> **Available records**:

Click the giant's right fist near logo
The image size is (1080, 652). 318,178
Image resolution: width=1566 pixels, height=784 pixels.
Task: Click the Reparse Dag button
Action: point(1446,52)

> **Exercise task**:
List every line of the listing above that contains the string "Click", matching uppercase and lowercase exactly.

> **Final result**:
Click the giant's right fist near logo
Task: Click the Reparse Dag button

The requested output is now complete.